WORK REQUIRED:
Please write back every entry exactly, character for character.

TASK INPUT:
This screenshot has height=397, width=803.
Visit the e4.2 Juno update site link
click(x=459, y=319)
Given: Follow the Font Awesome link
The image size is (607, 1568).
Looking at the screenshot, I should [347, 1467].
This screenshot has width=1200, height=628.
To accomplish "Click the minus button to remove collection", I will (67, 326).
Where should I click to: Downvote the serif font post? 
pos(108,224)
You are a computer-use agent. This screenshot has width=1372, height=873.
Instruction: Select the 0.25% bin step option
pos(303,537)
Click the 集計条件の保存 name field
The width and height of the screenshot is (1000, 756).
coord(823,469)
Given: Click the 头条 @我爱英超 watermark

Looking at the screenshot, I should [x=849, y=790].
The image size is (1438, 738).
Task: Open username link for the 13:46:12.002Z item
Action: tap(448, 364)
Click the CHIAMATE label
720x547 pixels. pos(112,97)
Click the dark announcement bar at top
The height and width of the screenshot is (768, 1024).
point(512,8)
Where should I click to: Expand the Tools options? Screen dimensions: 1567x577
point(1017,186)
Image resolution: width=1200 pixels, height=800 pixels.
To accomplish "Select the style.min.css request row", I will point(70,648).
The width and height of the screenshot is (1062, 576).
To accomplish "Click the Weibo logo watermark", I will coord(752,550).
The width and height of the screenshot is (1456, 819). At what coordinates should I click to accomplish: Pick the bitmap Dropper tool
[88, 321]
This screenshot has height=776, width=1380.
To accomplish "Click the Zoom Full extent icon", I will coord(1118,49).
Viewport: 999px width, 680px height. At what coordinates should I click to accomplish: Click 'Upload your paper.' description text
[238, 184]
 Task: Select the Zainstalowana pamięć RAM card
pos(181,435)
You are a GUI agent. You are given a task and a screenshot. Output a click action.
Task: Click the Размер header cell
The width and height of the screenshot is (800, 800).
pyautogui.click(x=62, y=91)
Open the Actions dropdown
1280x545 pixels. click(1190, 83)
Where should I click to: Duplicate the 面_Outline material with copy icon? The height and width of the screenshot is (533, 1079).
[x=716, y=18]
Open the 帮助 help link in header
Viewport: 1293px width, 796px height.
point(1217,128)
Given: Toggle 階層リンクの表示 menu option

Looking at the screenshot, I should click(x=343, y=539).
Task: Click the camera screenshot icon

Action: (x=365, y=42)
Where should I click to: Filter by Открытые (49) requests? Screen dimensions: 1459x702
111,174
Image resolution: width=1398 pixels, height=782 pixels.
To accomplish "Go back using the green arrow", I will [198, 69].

SOLUTION TO THIS PROBLEM:
This screenshot has height=397, width=803.
Visit the e4.2 Juno update site link
click(x=459, y=319)
Given: Follow the Font Awesome link
The image size is (607, 1568).
Looking at the screenshot, I should [347, 1467].
This screenshot has width=1200, height=628.
To accomplish "Click the minus button to remove collection", I will (67, 326).
Where should I click to: Downvote the serif font post? 
pos(108,224)
You are a computer-use agent. This screenshot has width=1372, height=873.
Instruction: Select the 0.25% bin step option
pos(303,537)
Click the 集計条件の保存 name field
The width and height of the screenshot is (1000, 756).
coord(823,469)
Given: Click the 头条 @我爱英超 watermark

Looking at the screenshot, I should [x=849, y=790].
The image size is (1438, 738).
Task: Open username link for the 13:46:12.002Z item
Action: tap(448, 364)
Click the CHIAMATE label
720x547 pixels. pos(112,97)
Click the dark announcement bar at top
The height and width of the screenshot is (768, 1024).
point(512,8)
Where should I click to: Expand the Tools options? Screen dimensions: 1567x577
point(1017,186)
Image resolution: width=1200 pixels, height=800 pixels.
To accomplish "Select the style.min.css request row", I will point(70,648).
The width and height of the screenshot is (1062, 576).
To accomplish "Click the Weibo logo watermark", I will coord(752,550).
The width and height of the screenshot is (1456, 819). At what coordinates should I click to accomplish: Pick the bitmap Dropper tool
[88, 321]
This screenshot has height=776, width=1380.
To accomplish "Click the Zoom Full extent icon", I will coord(1118,49).
Viewport: 999px width, 680px height. At what coordinates should I click to accomplish: Click 'Upload your paper.' description text
[238, 184]
 Task: Select the Zainstalowana pamięć RAM card
pos(181,435)
You are a GUI agent. You are given a task and a screenshot. Output a click action.
Task: Click the Размер header cell
The width and height of the screenshot is (800, 800).
pyautogui.click(x=62, y=91)
Open the Actions dropdown
1280x545 pixels. click(1190, 83)
Where should I click to: Duplicate the 面_Outline material with copy icon? The height and width of the screenshot is (533, 1079).
[x=716, y=18]
Open the 帮助 help link in header
Viewport: 1293px width, 796px height.
point(1217,128)
Given: Toggle 階層リンクの表示 menu option

Looking at the screenshot, I should click(x=343, y=539).
Task: Click the camera screenshot icon

Action: (x=365, y=42)
Where should I click to: Filter by Открытые (49) requests? Screen dimensions: 1459x702
111,174
Image resolution: width=1398 pixels, height=782 pixels.
To accomplish "Go back using the green arrow", I will [198, 69].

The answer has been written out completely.